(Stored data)
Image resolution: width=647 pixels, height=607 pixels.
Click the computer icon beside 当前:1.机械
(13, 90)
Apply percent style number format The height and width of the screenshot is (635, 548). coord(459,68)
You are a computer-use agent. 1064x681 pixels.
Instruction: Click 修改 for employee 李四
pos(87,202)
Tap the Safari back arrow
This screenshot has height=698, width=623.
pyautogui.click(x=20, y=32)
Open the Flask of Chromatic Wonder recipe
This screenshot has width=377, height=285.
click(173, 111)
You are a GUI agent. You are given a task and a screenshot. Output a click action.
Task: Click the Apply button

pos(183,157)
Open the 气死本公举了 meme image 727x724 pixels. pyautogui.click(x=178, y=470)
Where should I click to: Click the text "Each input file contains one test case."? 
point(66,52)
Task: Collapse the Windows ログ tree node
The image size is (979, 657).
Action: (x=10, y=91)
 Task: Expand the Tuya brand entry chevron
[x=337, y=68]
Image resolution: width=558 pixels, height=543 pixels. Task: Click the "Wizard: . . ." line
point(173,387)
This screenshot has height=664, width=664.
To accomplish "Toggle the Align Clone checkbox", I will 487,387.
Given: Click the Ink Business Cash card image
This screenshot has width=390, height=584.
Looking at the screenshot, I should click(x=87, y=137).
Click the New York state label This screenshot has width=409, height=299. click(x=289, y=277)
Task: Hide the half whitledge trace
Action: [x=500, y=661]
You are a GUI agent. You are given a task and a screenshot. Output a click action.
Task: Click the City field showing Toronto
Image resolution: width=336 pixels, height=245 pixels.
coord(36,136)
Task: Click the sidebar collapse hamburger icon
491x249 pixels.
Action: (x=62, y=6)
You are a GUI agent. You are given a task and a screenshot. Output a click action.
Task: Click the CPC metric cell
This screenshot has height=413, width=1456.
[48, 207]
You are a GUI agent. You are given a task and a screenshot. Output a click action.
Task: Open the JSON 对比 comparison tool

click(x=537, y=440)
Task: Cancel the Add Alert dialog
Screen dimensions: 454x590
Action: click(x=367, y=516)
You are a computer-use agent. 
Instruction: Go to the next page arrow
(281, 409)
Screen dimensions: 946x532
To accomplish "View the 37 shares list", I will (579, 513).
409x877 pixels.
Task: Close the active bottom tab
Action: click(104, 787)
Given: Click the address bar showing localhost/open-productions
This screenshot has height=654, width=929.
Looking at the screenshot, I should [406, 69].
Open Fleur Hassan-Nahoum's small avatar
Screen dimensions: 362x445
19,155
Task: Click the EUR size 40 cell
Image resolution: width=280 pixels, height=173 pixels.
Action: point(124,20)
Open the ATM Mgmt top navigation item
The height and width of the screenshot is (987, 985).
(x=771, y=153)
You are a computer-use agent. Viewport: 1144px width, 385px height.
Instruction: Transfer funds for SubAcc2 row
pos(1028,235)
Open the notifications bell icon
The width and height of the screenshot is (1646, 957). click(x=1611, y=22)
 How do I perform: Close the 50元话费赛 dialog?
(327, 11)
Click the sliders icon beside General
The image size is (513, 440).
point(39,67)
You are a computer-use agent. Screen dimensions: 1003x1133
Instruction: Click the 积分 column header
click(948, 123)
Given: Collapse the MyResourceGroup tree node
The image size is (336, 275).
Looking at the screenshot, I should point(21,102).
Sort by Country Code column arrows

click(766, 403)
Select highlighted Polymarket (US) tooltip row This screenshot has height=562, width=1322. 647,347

§ TASK TO COMPLETE: Set down exactly the line with "Task: Click the sidebar" and each line after it up to the end of the records, adding nothing.

§ ANSWER TO THE EXERCISE:
Task: Click the sidebar collapse hamburger icon
491x249 pixels.
Action: (x=62, y=6)
You are a GUI agent. You are given a task and a screenshot. Output a click action.
Task: Click the CPC metric cell
This screenshot has height=413, width=1456.
[48, 207]
You are a GUI agent. You are given a task and a screenshot. Output a click action.
Task: Open the JSON 对比 comparison tool

click(x=537, y=440)
Task: Cancel the Add Alert dialog
Screen dimensions: 454x590
Action: click(x=367, y=516)
You are a computer-use agent. 
Instruction: Go to the next page arrow
(281, 409)
Screen dimensions: 946x532
To accomplish "View the 37 shares list", I will (579, 513).
409x877 pixels.
Task: Close the active bottom tab
Action: click(104, 787)
Given: Click the address bar showing localhost/open-productions
This screenshot has height=654, width=929.
Looking at the screenshot, I should [406, 69].
Open Fleur Hassan-Nahoum's small avatar
Screen dimensions: 362x445
19,155
Task: Click the EUR size 40 cell
Image resolution: width=280 pixels, height=173 pixels.
Action: point(124,20)
Open the ATM Mgmt top navigation item
The height and width of the screenshot is (987, 985).
(x=771, y=153)
You are a computer-use agent. Viewport: 1144px width, 385px height.
Instruction: Transfer funds for SubAcc2 row
pos(1028,235)
Open the notifications bell icon
The width and height of the screenshot is (1646, 957). click(x=1611, y=22)
 How do I perform: Close the 50元话费赛 dialog?
(327, 11)
Click the sliders icon beside General
The image size is (513, 440).
point(39,67)
You are a computer-use agent. Screen dimensions: 1003x1133
Instruction: Click the 积分 column header
click(948, 123)
Given: Collapse the MyResourceGroup tree node
The image size is (336, 275).
Looking at the screenshot, I should point(21,102).
Sort by Country Code column arrows

click(766, 403)
Select highlighted Polymarket (US) tooltip row This screenshot has height=562, width=1322. 647,347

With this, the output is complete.